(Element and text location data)
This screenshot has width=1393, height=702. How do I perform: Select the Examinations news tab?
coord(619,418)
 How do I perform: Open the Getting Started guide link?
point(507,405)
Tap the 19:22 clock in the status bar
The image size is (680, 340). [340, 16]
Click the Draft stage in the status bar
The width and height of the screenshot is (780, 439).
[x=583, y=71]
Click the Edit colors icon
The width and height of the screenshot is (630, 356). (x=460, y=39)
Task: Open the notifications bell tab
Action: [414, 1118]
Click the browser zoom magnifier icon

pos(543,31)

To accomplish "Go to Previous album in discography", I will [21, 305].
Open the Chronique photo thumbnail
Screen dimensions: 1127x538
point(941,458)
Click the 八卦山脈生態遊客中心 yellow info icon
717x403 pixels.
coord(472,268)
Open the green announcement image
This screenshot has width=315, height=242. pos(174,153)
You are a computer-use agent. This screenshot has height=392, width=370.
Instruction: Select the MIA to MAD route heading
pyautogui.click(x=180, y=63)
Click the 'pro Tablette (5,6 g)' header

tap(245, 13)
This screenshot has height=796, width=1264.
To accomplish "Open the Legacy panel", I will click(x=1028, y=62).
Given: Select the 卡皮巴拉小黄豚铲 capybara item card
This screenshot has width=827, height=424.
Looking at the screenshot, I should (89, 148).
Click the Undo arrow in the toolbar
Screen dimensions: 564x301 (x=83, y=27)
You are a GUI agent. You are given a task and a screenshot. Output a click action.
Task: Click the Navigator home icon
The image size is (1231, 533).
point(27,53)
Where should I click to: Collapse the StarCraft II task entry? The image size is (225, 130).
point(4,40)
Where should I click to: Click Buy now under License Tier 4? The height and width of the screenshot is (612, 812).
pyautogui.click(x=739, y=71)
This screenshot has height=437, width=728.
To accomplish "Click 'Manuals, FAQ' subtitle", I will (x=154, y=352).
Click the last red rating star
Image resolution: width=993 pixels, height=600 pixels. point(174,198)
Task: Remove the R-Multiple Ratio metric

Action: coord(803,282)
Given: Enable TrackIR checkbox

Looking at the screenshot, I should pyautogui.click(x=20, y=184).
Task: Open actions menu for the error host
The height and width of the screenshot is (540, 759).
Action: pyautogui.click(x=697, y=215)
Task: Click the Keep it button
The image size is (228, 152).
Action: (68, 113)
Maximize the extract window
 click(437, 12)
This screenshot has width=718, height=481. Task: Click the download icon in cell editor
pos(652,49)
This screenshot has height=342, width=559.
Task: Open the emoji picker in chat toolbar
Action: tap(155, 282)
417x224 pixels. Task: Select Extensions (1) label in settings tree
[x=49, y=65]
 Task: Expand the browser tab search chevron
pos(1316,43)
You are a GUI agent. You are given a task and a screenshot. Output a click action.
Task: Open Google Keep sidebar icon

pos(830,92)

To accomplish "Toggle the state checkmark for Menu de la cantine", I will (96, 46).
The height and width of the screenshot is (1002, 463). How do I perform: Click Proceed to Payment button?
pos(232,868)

**TASK STATEMENT**: Rewrite the records starting at the line that contains "will [21, 305]." and ending at the line that contains "point(4,40)", swapping "Navigator" for "Explorer" and leaving everything else unchanged. Return only those lines.

**SOLUTION TO THE EXERCISE**:
To accomplish "Go to Previous album in discography", I will [21, 305].
Open the Chronique photo thumbnail
Screen dimensions: 1127x538
point(941,458)
Click the 八卦山脈生態遊客中心 yellow info icon
717x403 pixels.
coord(472,268)
Open the green announcement image
This screenshot has width=315, height=242. pos(174,153)
You are a computer-use agent. This screenshot has height=392, width=370.
Instruction: Select the MIA to MAD route heading
pyautogui.click(x=180, y=63)
Click the 'pro Tablette (5,6 g)' header

tap(245, 13)
This screenshot has height=796, width=1264.
To accomplish "Open the Legacy panel", I will click(x=1028, y=62).
Given: Select the 卡皮巴拉小黄豚铲 capybara item card
This screenshot has width=827, height=424.
Looking at the screenshot, I should (89, 148).
Click the Undo arrow in the toolbar
Screen dimensions: 564x301 (x=83, y=27)
You are a GUI agent. You are given a task and a screenshot. Output a click action.
Task: Click the Explorer home icon
The image size is (1231, 533).
point(27,53)
Where should I click to: Collapse the StarCraft II task entry? The image size is (225, 130).
point(4,40)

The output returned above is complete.